**ASSIGNMENT:** Omit the pictures, then reproduce every remaining record exactly.

**RECORDED DATA:**
*** Begin section ***

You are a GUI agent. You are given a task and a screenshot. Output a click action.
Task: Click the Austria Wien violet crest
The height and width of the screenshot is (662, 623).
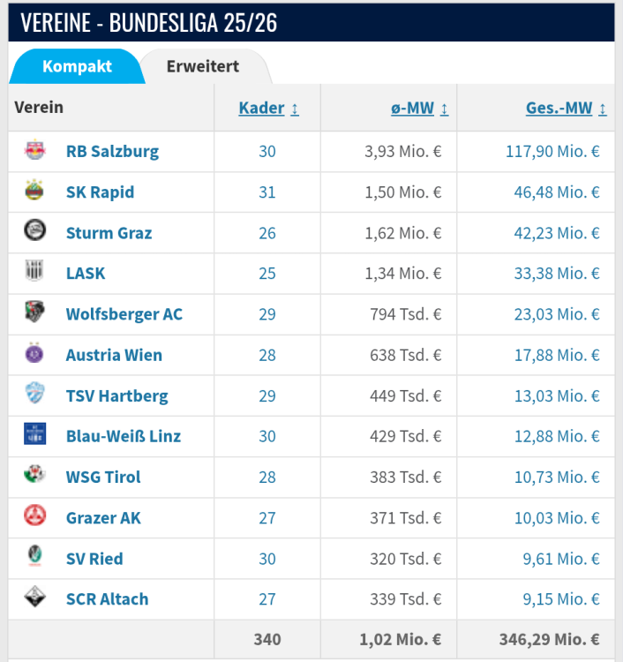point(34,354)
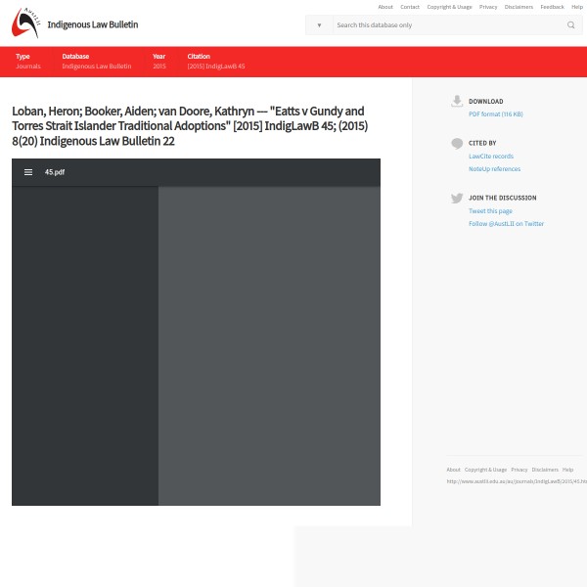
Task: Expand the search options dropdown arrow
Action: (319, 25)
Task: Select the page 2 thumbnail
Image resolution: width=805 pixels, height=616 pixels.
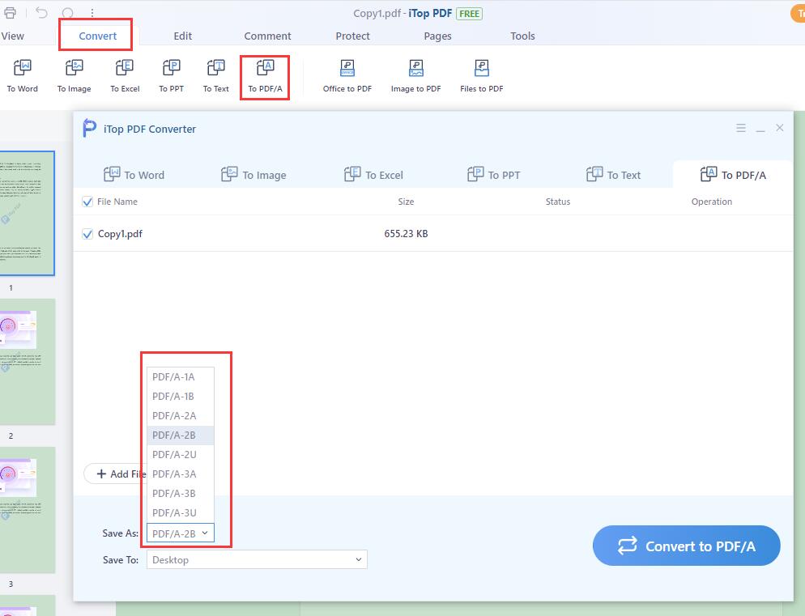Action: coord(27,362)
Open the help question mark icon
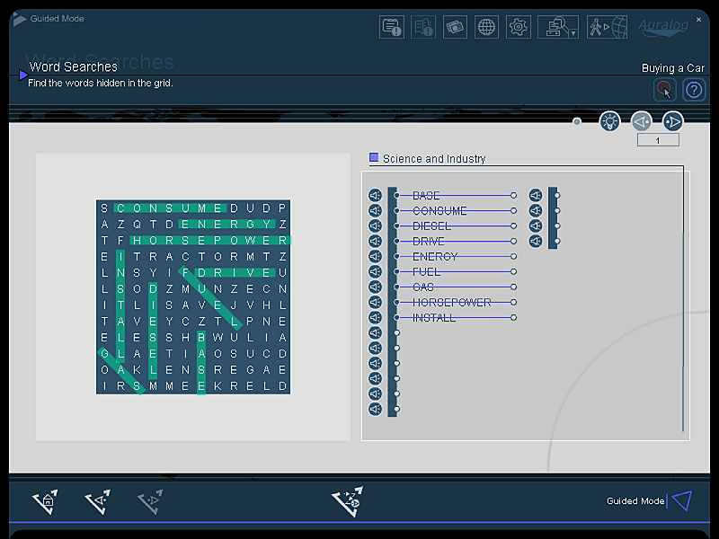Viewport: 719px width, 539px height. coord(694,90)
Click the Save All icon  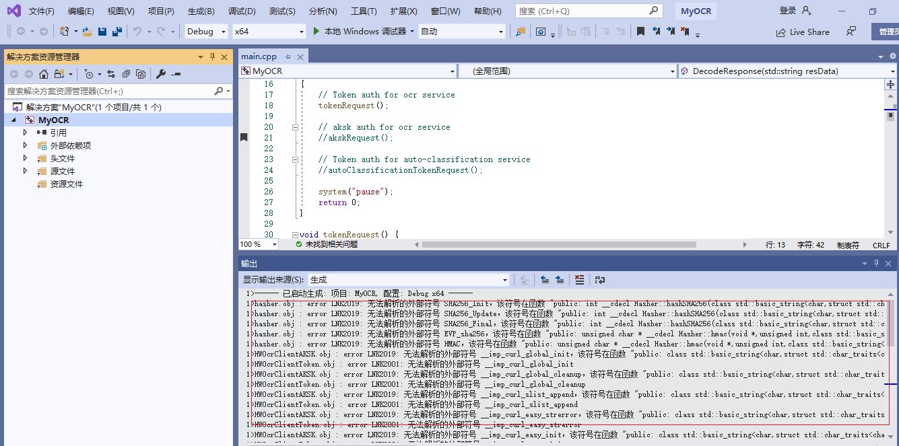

*** End section ***

**OUTPUT FOR THIS TASK:**
You are a GUI agent. You are given a task and a screenshot. Output a click action.
Task: Click the Austria Wien violet crest
The height and width of the screenshot is (662, 623).
point(34,354)
Task: Expand the search options dropdown arrow
Action: (319, 25)
Task: Select the page 2 thumbnail
Image resolution: width=805 pixels, height=616 pixels.
Action: coord(27,362)
Open the help question mark icon
Viewport: 719px width, 539px height. coord(694,90)
Click the Save All icon  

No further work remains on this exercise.